Disclaimer
Nested State in React is wrong design
Read this excellent answer.
Reasoning behind this answer:
React's setState is just a built-in convenience, but you soon realise
that it has its limits. Using custom properties and intelligent use of
forceUpdate
gives you much more.
eg:
class MyClass extends React.Component {
myState = someObject
inputValue = 42
...
MobX, for example, ditches state completely and uses custom observable properties.
Use Observables instead of state in React components.
There is another shorter way to update whatever nested property.
this.setState(state => {
state.nested.flag = false
state.another.deep.prop = true
return state
})
On one line
this.setState(state => (state.nested.flag = false, state))
note: This here is Comma operator ~MDN, see it in action here (Sandbox).
It is similar to (though this doesn't change state reference)
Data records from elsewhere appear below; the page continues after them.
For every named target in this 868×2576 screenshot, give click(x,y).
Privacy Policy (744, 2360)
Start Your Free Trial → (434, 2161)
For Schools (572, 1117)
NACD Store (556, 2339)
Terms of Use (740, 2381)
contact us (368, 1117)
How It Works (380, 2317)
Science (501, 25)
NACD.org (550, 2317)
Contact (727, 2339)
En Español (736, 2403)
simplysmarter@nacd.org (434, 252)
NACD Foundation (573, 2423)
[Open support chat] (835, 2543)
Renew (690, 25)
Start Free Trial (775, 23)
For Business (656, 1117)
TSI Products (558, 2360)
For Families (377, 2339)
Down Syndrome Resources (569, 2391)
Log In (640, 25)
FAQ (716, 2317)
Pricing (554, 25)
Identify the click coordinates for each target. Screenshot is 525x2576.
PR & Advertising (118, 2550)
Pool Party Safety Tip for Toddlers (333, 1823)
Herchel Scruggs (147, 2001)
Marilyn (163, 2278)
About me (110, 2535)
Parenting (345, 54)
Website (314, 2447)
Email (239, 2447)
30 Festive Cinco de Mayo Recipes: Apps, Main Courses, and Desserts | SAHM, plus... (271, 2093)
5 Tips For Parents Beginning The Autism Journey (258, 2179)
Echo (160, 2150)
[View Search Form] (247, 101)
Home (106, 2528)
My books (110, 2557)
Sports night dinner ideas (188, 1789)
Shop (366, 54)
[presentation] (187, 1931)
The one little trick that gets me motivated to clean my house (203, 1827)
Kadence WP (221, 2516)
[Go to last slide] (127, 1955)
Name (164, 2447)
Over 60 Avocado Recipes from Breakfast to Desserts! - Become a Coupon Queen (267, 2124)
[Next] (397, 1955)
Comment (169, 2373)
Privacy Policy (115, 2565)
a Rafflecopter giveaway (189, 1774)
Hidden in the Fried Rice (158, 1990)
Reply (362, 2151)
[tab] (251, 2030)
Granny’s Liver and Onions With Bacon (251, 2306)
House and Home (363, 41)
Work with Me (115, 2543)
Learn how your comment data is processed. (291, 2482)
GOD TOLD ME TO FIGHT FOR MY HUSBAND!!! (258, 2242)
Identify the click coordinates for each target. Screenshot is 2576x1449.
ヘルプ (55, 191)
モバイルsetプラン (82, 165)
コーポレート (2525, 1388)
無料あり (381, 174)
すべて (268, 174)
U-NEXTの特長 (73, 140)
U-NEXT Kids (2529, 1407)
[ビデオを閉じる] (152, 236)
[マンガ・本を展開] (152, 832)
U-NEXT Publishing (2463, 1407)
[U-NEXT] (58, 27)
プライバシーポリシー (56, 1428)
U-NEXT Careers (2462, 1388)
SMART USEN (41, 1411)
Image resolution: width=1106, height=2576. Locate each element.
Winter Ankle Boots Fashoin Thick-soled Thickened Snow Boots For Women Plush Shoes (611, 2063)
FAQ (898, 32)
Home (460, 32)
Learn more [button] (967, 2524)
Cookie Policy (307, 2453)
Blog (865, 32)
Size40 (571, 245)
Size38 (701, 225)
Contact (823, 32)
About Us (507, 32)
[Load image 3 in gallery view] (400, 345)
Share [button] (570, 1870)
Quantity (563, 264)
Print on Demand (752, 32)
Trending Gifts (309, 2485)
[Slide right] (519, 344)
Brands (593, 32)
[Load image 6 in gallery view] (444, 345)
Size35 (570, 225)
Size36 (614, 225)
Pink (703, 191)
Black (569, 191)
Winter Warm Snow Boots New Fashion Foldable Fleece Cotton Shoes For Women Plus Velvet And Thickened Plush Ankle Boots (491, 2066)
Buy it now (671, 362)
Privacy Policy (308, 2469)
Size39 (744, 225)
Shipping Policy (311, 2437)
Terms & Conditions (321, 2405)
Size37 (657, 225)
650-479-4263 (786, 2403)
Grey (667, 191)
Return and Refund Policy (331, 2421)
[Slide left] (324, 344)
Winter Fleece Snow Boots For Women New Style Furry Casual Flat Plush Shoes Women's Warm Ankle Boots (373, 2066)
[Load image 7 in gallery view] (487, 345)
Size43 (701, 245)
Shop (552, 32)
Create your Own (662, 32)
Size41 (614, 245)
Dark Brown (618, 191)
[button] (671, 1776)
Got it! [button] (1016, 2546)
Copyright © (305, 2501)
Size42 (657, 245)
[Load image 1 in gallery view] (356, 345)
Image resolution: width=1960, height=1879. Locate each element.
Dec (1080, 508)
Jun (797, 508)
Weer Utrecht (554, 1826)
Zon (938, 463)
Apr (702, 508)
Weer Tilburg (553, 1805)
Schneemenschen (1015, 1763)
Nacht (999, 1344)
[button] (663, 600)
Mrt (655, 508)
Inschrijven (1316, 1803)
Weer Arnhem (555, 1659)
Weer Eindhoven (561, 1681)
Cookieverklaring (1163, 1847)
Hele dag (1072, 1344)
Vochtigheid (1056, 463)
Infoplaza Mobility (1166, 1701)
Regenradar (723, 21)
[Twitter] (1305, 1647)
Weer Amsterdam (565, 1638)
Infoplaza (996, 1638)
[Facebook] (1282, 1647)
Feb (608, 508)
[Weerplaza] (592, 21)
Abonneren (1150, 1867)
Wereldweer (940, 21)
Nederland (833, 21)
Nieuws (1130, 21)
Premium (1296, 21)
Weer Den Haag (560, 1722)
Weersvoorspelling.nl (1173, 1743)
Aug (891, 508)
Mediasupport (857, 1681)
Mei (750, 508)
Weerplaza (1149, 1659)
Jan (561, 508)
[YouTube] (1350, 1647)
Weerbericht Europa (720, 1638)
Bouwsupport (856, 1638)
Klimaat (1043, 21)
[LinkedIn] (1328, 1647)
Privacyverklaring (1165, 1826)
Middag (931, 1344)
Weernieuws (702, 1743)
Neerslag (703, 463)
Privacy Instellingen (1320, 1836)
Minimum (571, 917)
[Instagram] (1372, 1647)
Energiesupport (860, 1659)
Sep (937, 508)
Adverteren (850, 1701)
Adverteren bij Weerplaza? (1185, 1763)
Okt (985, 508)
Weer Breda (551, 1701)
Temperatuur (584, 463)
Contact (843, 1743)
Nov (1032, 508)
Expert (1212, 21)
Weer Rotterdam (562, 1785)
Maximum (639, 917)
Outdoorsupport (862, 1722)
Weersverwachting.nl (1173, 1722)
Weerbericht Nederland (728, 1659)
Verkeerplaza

this.state.nested.flag = false
this.forceUpdate()
For the subtle difference in this context between forceUpdate
and setState
see the linked example and sandbox.
Of course this is abusing some core principles, as the state
should be read-only, but since you are immediately discarding the old state and replacing it with new state, it is completely ok.
Warning
Even though the component containing the state will update and rerender properly (except this gotcha), the props will fail to propagate to children (see Spymaster's comment below). Only use this technique if you know what you are doing.
For example, you may pass a changed flat prop that is updated and passed easily.
render(
//some complex render with your nested state
<ChildComponent complexNestedProp={this.state.nested} pleaseRerender={Math.random()}/>
)
Now even though reference for complexNestedProp did not change (shouldComponentUpdate)
this.props.complexNestedProp === nextProps.complexNestedProp
the component will rerender whenever parent component updates, which is the case after calling this.setState
or this.forceUpdate
in the parent.
Effects of mutating the state sandbox
Using nested state and mutating the state directly is dangerous because different objects might hold (intentionally or not) different (older) references to the state and might not necessarily know when to update (for example when using PureComponent
or if shouldComponentUpdate
is implemented to return false
) OR are intended to display old data like in the example below.
Imagine a timeline that is supposed to render historic data, mutating the data under the hand will result in unexpected behaviour as it will also change previous items.
Anyway here you can see that Nested PureChildClass
is not rerendered due to props failing to propagate.